--- Extracted text ---
---

Relevant law and guidance

Planning permission

  1. The Town and Country Planning Act 1990 gives councils the power to decide if planning applications should be approved, refused or approved subject to planning conditions. All decisions on planning applications must be made in accordance with the council’s development plan unless material considerations indicate otherwise.
  2. Material considerations relate to the use and development of land in the public interest, and not to private considerations such as reduction in the value of a property. They include issues such as overlooking and privacy. Local opposition or support for a proposal is not in itself a ground for refusing or granting planning permission, unless is it founded upon valid material planning reasons. It is for the decision maker to decide the weight to be given to any material consideration in determining a planning application.
  3. The case officer's report should identify the key deciding issues, have accurate descriptions and summarise responses from consultees and notifications. The report should also refer to the development policies, national policies and other material considerations relevant to deciding the application. The case officer should recommend a decision that follows from a reasoned analysis of the relevant issues.
  4. A report should help show a council took proper account of key material planning considerations. However, the courts have made it clear that case officer reports:
    • do not need to include every possible planning consideration, but just the principal controversial issues.
    • do not need to be perfect, as their intended audience are the parties to the application (the Council and the applicant) who are well versed of the issues; and
    • should not be subject to hypercritical scrutiny, and do not merit challenge unless their overall effect is to significantly mislead the decision maker on the key, material issues.

Determination by the planning committee

  1. The Council’s constitution says all decisions will be delegated to officers except:
    • Those about applications made by the Council or its members or officers.

---

--- Given material ---

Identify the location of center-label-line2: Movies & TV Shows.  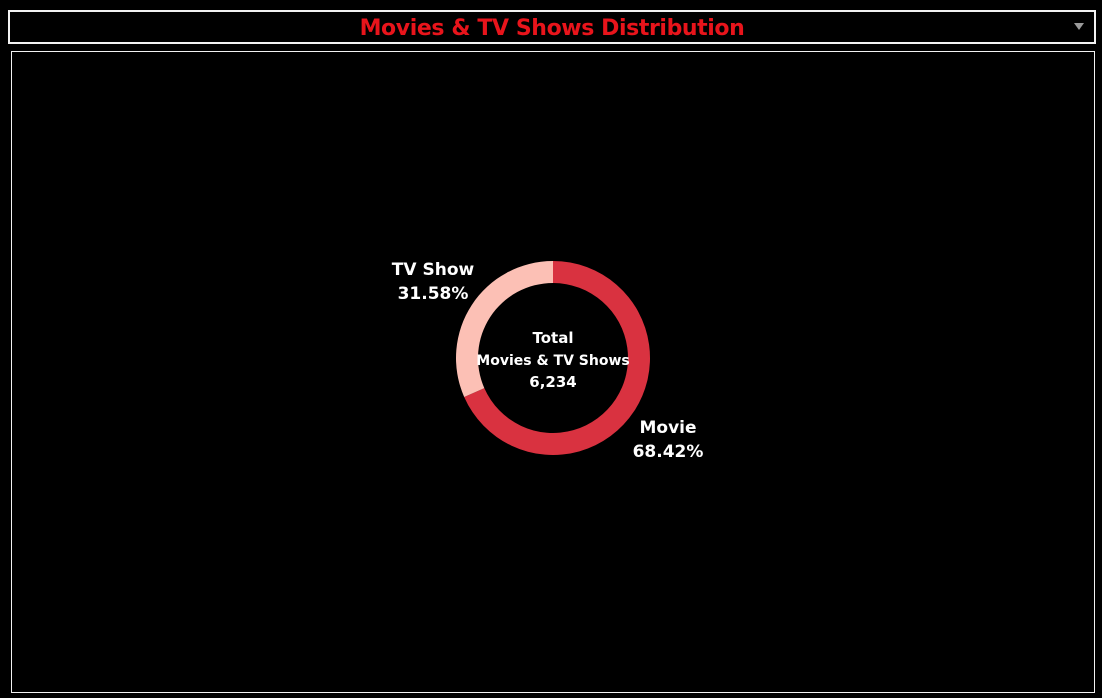
(552, 361).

---

Extract from the planning law and guidance text the passage between "1. The Town" and "a planning application.", inclusive.

--- The completed task ---
1. The Town and Country Planning Act 1990 gives councils the power to decide if planning applications should be approved, refused or approved subject to planning conditions. All decisions on planning applications must be made in accordance with the council’s development plan unless material considerations indicate otherwise.
  2. Material considerations relate to the use and development of land in the public interest, and not to private considerations such as reduction in the value of a property. They include issues such as overlooking and privacy. Local opposition or support for a proposal is not in itself a ground for refusing or granting planning permission, unless is it founded upon valid material planning reasons. It is for the decision maker to decide the weight to be given to any material consideration in determining a planning application.